Ce n’est pas sans intention que je viens d’écrire le nom célèbre du Tarje, qui me sert de transition pour te demander de réparer un méfait dont mon héritier présomptif s’est rendu coupable. Suivant tes recommandations, j’avais fait monter en broche la mosaïque du Tarje que tu m’as envoyée, et offert ce bijou de ta part à ma femme; mais la première fois que Pauline se servit de l’épingle pour attacher son châle, master Henri, émerveillé de cette nouveauté, voulut en apprécier tous les détails, et réclama la broche avec des accens si énergiques que ma femme n’eut pas le courage de lui tenir tête. Sa confiance ne fut pas justifiée : au bout de quelques instans, la mosaïque s’échappait des mains de l’enfant, et s’éparpillait en morceaux sur le marbre de la cheminée. Tu comprends facilement le chagrin de Pauline; aussi me fais-je une joie de lui présenter bientôt, grâce à toi, la jumelle de l’épingle qu’elle a tant regrettée.
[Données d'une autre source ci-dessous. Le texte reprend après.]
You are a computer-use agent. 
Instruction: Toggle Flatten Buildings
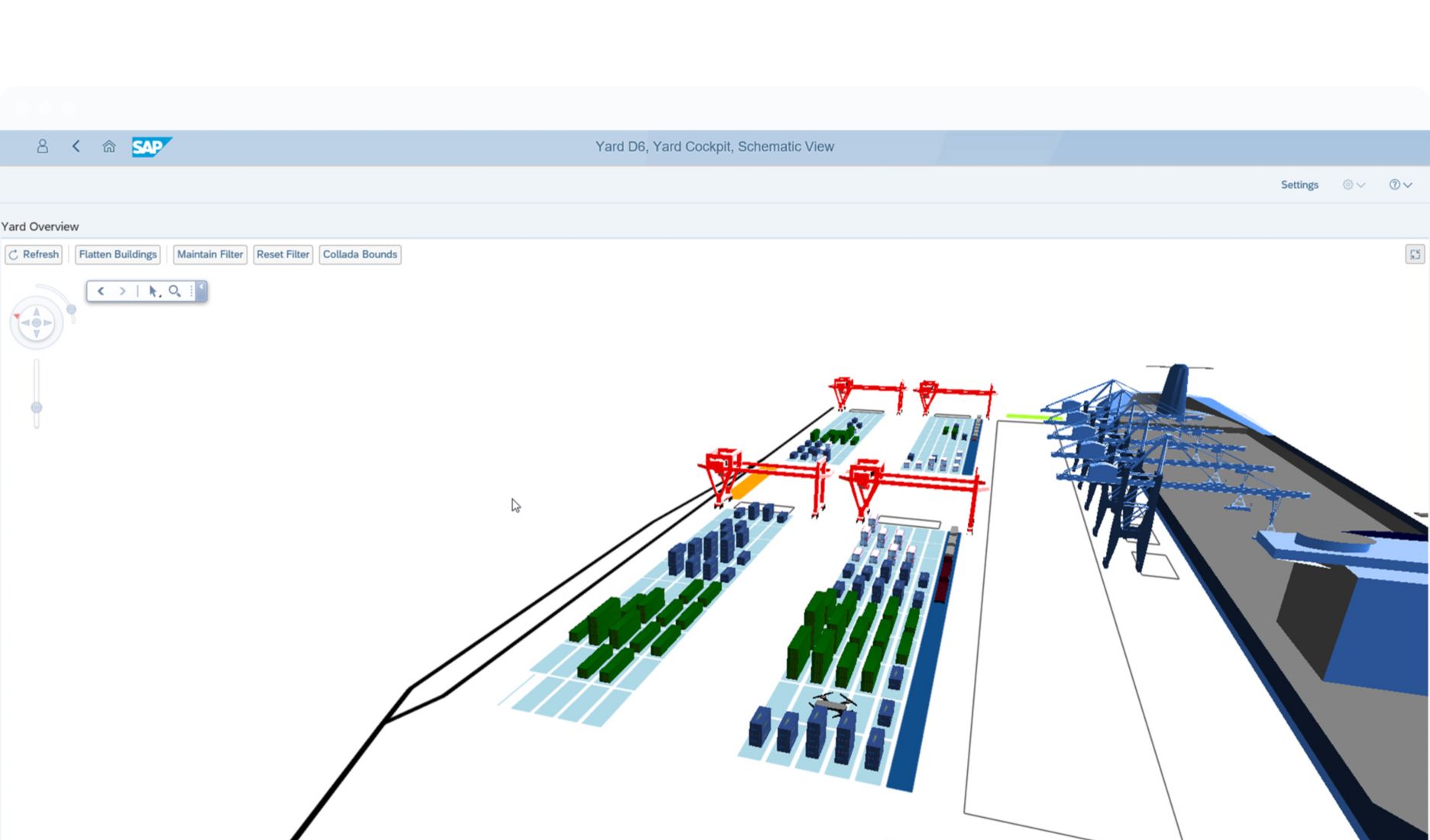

Garde-toi bien surtout de conclure de ce récit que mon prince charmant soit un enfant gâté et volontaire. Je te le donne pour un petit être plein de bonnes qualités et de belle humeur, lorsqu’il n’a ni faim ni soif, et que ses dents le laissent en repos. Je n’ai pas au reste besoin de flatter le tableau pour recommander master Henri à ton indulgente tendresse ; je ne saurais douter que tu n’aies conservé ton amour instinctif pour les enfans. Si j’en voulais une preuve, je la trouverais dans l’affection que tes lettres témoignent pour ce charmant petit Anglais qui s’est épris pour toi de folle passion, et qui dans son baragouin exotique te salue du nom pompeux de frenchman sahib ! en langue vulgaire : seigneur français sans doute. Quelque habitué que tu puisses être à ces bizarres appellations, je n’en suis pas moins convaincu que les noms de cousin Henri, plus respectueusement oncle Henri, que ton filleul murmure déjà d’une voix fort intelligible, arriveront en temps et lieu tout droit à ton cœur.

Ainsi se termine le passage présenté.